Die Güteverhandlung ist der vor dem ersten Termin zur mündlichen Verhandlung in Zivilprozessen stattfindende Einigungsversuch.

Die Pflicht zur Durchführung einer Güteverhandlung besteht bei allen zivilprozessualen Verfahren der ersten Instanz. In der Berufungs- und Revisionsinstanz kann, muss sie aber nicht durchgeführt werden.

Keine Güteverhandlung findet ferner statt, bei:

  • vorangegangenem Einigungsversuch vor einer Schlichtungsstelle
  • erkennbarer Aussichtslosigkeit, soweit sie evident ist (bloße Behauptung oder ein entsprechender Antrag genügen nicht)
  • Verhandlung über einen Einspruch gegen ein (schriftliches) Versäumnisurteil oder einen Vollstreckungsbescheid

Beide Parteien sollen persönlich erscheinen. Das persönliche Erscheinen ist entbehrlich, wenn es der Partei nicht zugemutet werden kann, beispielsweise bei Erkrankung oder großer Entfernung zum Gericht.
Bleibt eine Partei der Güteverhandlung fern, kann gegen sie ein Ordnungsgeld festgesetzt werden, es sei denn, sie hat einen Vertreter geschickt.
Kommen beide Parteien der Erscheinungspflicht nicht nach (auch nicht durch Vertreter), ruht das Verfahren.
Fehlt nur eine der Parteien oder bleibt die Güteverhandlung erfolglos, soll die (erste) mündliche Verhandlung unmittelbar im Anschluss an die Güteverhandlung stattfinden.
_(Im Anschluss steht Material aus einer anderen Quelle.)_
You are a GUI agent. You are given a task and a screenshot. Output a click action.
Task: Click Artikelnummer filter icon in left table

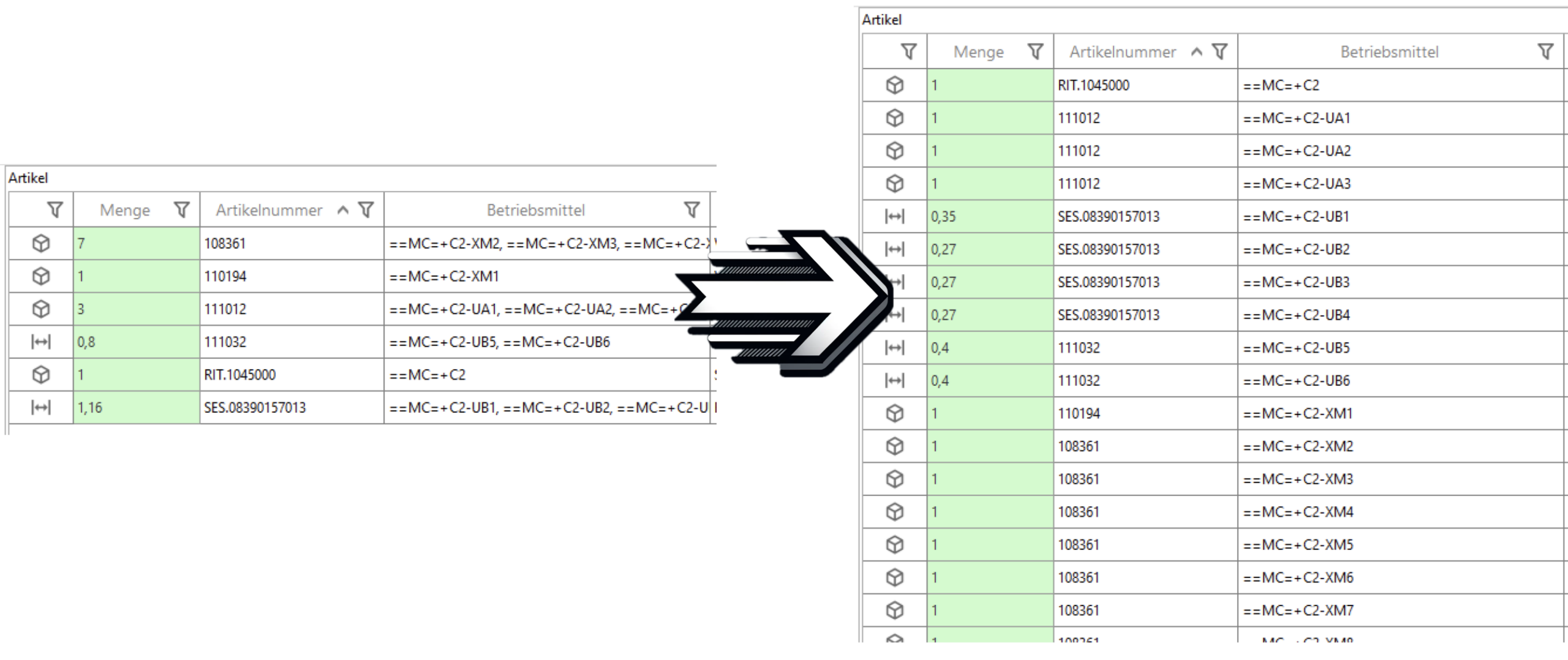coord(366,210)
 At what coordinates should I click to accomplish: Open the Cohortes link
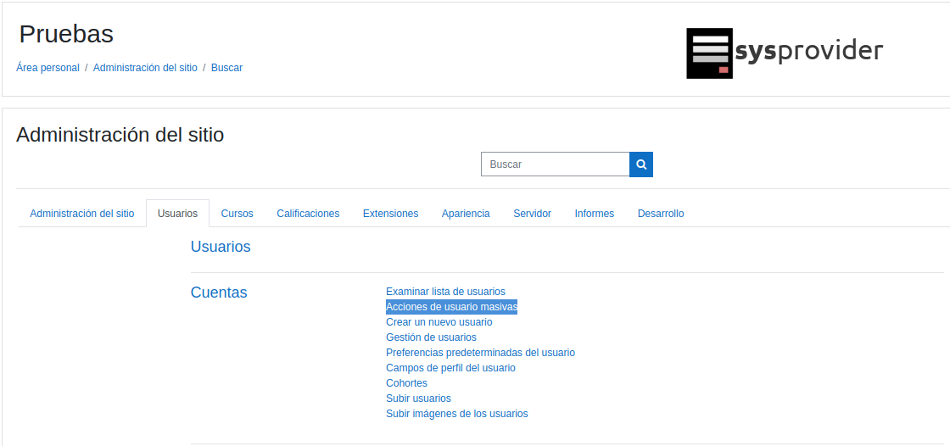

Das Gericht unterliegt der Verpflichtung,, in jeder Lage des Verfahrens auf eine gütliche Beilegung des Rechtsstreits hinzuwirken.

Praxistipp:

Prozessvergleiche können auch außerhalb der mündlichen Verhandlung bzw. der Güteverhandlung geschlossen werden. Voraussetzung ist aber, dass das Gericht den Parteien einen schriftlichen Vergleichsvorschlag unterbreitet hat.